ASSIGNMENT:
Would you extract the whole listing below and retype it exactly?

THE DATA:
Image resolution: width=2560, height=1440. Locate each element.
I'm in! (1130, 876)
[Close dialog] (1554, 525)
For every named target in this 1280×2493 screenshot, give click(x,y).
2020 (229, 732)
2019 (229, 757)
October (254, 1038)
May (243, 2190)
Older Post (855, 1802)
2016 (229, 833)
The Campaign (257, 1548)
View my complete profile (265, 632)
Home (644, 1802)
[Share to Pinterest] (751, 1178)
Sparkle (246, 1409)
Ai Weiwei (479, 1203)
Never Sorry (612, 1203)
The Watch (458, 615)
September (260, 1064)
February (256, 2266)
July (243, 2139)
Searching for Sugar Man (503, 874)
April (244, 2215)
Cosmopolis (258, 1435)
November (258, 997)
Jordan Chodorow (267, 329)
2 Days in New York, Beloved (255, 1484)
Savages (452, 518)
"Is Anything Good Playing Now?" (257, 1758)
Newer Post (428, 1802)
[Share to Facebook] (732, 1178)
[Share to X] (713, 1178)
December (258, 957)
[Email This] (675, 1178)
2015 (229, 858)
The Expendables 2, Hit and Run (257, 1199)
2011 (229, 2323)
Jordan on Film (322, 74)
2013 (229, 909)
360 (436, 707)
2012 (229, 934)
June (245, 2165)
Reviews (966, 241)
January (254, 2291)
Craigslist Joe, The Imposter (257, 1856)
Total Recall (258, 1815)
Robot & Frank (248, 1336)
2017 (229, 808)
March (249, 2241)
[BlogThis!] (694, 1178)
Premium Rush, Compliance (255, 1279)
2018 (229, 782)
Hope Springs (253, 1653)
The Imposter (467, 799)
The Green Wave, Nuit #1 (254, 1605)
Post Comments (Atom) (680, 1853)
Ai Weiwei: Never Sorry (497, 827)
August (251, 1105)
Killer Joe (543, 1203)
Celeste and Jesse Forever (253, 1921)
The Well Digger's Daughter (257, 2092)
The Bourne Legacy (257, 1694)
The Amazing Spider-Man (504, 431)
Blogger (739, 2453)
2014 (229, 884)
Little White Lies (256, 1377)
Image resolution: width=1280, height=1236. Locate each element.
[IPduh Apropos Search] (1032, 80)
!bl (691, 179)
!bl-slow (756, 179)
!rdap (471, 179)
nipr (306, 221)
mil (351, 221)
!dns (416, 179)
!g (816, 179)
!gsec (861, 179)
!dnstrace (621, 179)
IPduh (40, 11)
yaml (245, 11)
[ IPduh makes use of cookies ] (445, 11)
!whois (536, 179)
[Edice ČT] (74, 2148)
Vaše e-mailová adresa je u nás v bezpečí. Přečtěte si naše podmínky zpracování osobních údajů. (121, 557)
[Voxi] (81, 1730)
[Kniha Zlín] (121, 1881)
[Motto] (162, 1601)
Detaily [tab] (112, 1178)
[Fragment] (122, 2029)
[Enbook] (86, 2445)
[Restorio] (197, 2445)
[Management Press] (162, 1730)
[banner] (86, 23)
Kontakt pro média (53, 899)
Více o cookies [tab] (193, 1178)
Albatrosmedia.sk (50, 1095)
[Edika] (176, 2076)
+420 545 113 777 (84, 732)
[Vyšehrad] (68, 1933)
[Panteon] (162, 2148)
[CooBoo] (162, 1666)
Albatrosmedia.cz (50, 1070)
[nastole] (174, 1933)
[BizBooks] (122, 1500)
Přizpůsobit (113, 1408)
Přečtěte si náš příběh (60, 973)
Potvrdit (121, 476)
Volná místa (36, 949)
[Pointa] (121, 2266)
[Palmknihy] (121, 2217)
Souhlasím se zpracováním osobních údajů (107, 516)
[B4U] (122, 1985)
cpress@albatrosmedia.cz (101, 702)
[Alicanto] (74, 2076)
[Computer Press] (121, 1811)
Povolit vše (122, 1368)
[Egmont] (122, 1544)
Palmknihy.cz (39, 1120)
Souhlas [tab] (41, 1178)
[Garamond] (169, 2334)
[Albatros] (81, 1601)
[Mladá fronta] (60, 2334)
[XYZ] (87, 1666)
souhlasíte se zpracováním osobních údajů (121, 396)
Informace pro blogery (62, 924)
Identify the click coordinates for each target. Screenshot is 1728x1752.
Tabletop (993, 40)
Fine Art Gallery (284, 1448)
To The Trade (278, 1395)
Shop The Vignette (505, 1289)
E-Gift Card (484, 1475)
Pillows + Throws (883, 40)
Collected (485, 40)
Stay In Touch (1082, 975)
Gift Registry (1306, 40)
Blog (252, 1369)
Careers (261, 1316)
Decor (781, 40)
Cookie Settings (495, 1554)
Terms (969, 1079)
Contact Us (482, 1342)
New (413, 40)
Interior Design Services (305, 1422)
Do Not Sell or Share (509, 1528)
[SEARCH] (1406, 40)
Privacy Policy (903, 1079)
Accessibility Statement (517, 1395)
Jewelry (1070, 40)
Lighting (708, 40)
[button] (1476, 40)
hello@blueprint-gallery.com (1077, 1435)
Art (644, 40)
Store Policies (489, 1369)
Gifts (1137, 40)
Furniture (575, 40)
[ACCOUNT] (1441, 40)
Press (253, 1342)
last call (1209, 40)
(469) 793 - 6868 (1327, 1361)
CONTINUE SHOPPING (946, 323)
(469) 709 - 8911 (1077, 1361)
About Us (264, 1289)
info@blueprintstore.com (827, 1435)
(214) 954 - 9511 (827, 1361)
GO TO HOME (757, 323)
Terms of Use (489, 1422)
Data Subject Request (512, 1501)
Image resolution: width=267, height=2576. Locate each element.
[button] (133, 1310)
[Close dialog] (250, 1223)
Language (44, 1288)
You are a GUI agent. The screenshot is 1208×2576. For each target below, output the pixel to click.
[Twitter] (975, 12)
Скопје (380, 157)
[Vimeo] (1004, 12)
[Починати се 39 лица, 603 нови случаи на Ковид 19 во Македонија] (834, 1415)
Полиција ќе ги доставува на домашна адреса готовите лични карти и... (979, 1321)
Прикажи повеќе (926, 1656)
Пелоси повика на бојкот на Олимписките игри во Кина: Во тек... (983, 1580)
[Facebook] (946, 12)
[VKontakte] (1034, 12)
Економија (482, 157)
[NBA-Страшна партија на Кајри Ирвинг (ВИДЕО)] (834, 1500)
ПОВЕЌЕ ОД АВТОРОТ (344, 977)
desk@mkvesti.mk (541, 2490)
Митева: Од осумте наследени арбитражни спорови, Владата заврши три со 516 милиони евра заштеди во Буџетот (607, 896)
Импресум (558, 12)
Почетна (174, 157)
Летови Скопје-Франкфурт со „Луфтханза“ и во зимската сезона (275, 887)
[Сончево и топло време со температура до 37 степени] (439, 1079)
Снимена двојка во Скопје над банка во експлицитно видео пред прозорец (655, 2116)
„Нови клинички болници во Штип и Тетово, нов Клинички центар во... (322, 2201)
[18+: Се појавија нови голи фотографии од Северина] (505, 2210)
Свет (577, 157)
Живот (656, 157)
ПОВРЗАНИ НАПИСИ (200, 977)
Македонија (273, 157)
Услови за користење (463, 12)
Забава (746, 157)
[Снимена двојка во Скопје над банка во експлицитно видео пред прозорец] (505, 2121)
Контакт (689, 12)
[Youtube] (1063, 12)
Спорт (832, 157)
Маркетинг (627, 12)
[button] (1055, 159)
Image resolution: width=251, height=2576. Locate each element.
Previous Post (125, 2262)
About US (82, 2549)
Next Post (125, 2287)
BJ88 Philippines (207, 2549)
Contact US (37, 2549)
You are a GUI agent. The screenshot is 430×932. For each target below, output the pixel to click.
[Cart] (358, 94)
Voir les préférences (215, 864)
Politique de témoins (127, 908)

YOUR RESPONSE:
Image resolution: width=2560, height=1440. Locate each element.
I'm in! (1130, 876)
[Close dialog] (1554, 525)
For every named target in this 1280×2493 screenshot, give click(x,y).
2020 (229, 732)
2019 (229, 757)
October (254, 1038)
May (243, 2190)
Older Post (855, 1802)
2016 (229, 833)
The Campaign (257, 1548)
View my complete profile (265, 632)
Home (644, 1802)
[Share to Pinterest] (751, 1178)
Sparkle (246, 1409)
Ai Weiwei (479, 1203)
Never Sorry (612, 1203)
The Watch (458, 615)
September (260, 1064)
February (256, 2266)
July (243, 2139)
Searching for Sugar Man (503, 874)
April (244, 2215)
Cosmopolis (258, 1435)
November (258, 997)
Jordan Chodorow (267, 329)
2 Days in New York, Beloved (255, 1484)
Savages (452, 518)
"Is Anything Good Playing Now?" (257, 1758)
Newer Post (428, 1802)
[Share to Facebook] (732, 1178)
[Share to X] (713, 1178)
December (258, 957)
[Email This] (675, 1178)
2015 (229, 858)
The Expendables 2, Hit and Run (257, 1199)
2011 (229, 2323)
Jordan on Film (322, 74)
2013 (229, 909)
360 (436, 707)
2012 (229, 934)
June (245, 2165)
Reviews (966, 241)
January (254, 2291)
Craigslist Joe, The Imposter (257, 1856)
Total Recall (258, 1815)
Robot & Frank (248, 1336)
2017 (229, 808)
March (249, 2241)
[BlogThis!] (694, 1178)
Premium Rush, Compliance (255, 1279)
2018 (229, 782)
Hope Springs (253, 1653)
The Imposter (467, 799)
The Green Wave, Nuit #1 (254, 1605)
Post Comments (Atom) (680, 1853)
Ai Weiwei: Never Sorry (497, 827)
August (251, 1105)
Killer Joe (543, 1203)
Celeste and Jesse Forever (253, 1921)
The Well Digger's Daughter (257, 2092)
The Bourne Legacy (257, 1694)
The Amazing Spider-Man (504, 431)
Blogger (739, 2453)
2014 (229, 884)
Little White Lies (256, 1377)
Image resolution: width=1280, height=1236. Locate each element.
[IPduh Apropos Search] (1032, 80)
!bl (691, 179)
!bl-slow (756, 179)
!rdap (471, 179)
nipr (306, 221)
mil (351, 221)
!dns (416, 179)
!g (816, 179)
!gsec (861, 179)
!dnstrace (621, 179)
IPduh (40, 11)
yaml (245, 11)
[ IPduh makes use of cookies ] (445, 11)
!whois (536, 179)
[Edice ČT] (74, 2148)
Vaše e-mailová adresa je u nás v bezpečí. Přečtěte si naše podmínky zpracování osobních údajů. (121, 557)
[Voxi] (81, 1730)
[Kniha Zlín] (121, 1881)
[Motto] (162, 1601)
Detaily [tab] (112, 1178)
[Fragment] (122, 2029)
[Enbook] (86, 2445)
[Restorio] (197, 2445)
[Management Press] (162, 1730)
[banner] (86, 23)
Kontakt pro média (53, 899)
Více o cookies [tab] (193, 1178)
Albatrosmedia.sk (50, 1095)
[Edika] (176, 2076)
+420 545 113 777 (84, 732)
[Vyšehrad] (68, 1933)
[Panteon] (162, 2148)
[CooBoo] (162, 1666)
Albatrosmedia.cz (50, 1070)
[nastole] (174, 1933)
[BizBooks] (122, 1500)
Přizpůsobit (113, 1408)
Přečtěte si náš příběh (60, 973)
Potvrdit (121, 476)
Volná místa (36, 949)
[Pointa] (121, 2266)
[Palmknihy] (121, 2217)
Souhlasím se zpracováním osobních údajů (107, 516)
[B4U] (122, 1985)
cpress@albatrosmedia.cz (101, 702)
[Alicanto] (74, 2076)
[Computer Press] (121, 1811)
Povolit vše (122, 1368)
[Egmont] (122, 1544)
Palmknihy.cz (39, 1120)
Souhlas [tab] (41, 1178)
[Garamond] (169, 2334)
[Albatros] (81, 1601)
[Mladá fronta] (60, 2334)
[XYZ] (87, 1666)
souhlasíte se zpracováním osobních údajů (121, 396)
Informace pro blogery (62, 924)
Identify the click coordinates for each target. Screenshot is 1728x1752.
Tabletop (993, 40)
Fine Art Gallery (284, 1448)
To The Trade (278, 1395)
Shop The Vignette (505, 1289)
E-Gift Card (484, 1475)
Pillows + Throws (883, 40)
Collected (485, 40)
Stay In Touch (1082, 975)
Gift Registry (1306, 40)
Blog (252, 1369)
Careers (261, 1316)
Decor (781, 40)
Cookie Settings (495, 1554)
Terms (969, 1079)
Contact Us (482, 1342)
New (413, 40)
Interior Design Services (305, 1422)
Do Not Sell or Share (509, 1528)
[SEARCH] (1406, 40)
Privacy Policy (903, 1079)
Accessibility Statement (517, 1395)
Jewelry (1070, 40)
Lighting (708, 40)
[button] (1476, 40)
hello@blueprint-gallery.com (1077, 1435)
Art (644, 40)
Store Policies (489, 1369)
Gifts (1137, 40)
Furniture (575, 40)
[ACCOUNT] (1441, 40)
Press (253, 1342)
last call (1209, 40)
(469) 793 - 6868 (1327, 1361)
CONTINUE SHOPPING (946, 323)
(469) 709 - 8911 (1077, 1361)
About Us (264, 1289)
info@blueprintstore.com (827, 1435)
(214) 954 - 9511 (827, 1361)
GO TO HOME (757, 323)
Terms of Use (489, 1422)
Data Subject Request (512, 1501)
Image resolution: width=267, height=2576. Locate each element.
[button] (133, 1310)
[Close dialog] (250, 1223)
Language (44, 1288)
You are a GUI agent. The screenshot is 1208×2576. For each target below, output the pixel to click.
[Twitter] (975, 12)
Скопје (380, 157)
[Vimeo] (1004, 12)
[Починати се 39 лица, 603 нови случаи на Ковид 19 во Македонија] (834, 1415)
Полиција ќе ги доставува на домашна адреса готовите лични карти и... (979, 1321)
Прикажи повеќе (926, 1656)
Пелоси повика на бојкот на Олимписките игри во Кина: Во тек... (983, 1580)
[Facebook] (946, 12)
[VKontakte] (1034, 12)
Економија (482, 157)
[NBA-Страшна партија на Кајри Ирвинг (ВИДЕО)] (834, 1500)
ПОВЕЌЕ ОД АВТОРОТ (344, 977)
desk@mkvesti.mk (541, 2490)
Митева: Од осумте наследени арбитражни спорови, Владата заврши три со 516 милиони евра заштеди во Буџетот (607, 896)
Импресум (558, 12)
Почетна (174, 157)
Летови Скопје-Франкфурт со „Луфтханза“ и во зимската сезона (275, 887)
[Сончево и топло време со температура до 37 степени] (439, 1079)
Снимена двојка во Скопје над банка во експлицитно видео пред прозорец (655, 2116)
„Нови клинички болници во Штип и Тетово, нов Клинички центар во... (322, 2201)
[18+: Се појавија нови голи фотографии од Северина] (505, 2210)
Свет (577, 157)
Живот (656, 157)
ПОВРЗАНИ НАПИСИ (200, 977)
Македонија (273, 157)
Услови за користење (463, 12)
Забава (746, 157)
[Снимена двојка во Скопје над банка во експлицитно видео пред прозорец] (505, 2121)
Контакт (689, 12)
[Youtube] (1063, 12)
Спорт (832, 157)
Маркетинг (627, 12)
[button] (1055, 159)
Image resolution: width=251, height=2576. Locate each element.
Previous Post (125, 2262)
About US (82, 2549)
Next Post (125, 2287)
BJ88 Philippines (207, 2549)
Contact US (37, 2549)
You are a GUI agent. The screenshot is 430×932. For each target below, output the pixel to click.
[Cart] (358, 94)
Voir les préférences (215, 864)
Politique de témoins (127, 908)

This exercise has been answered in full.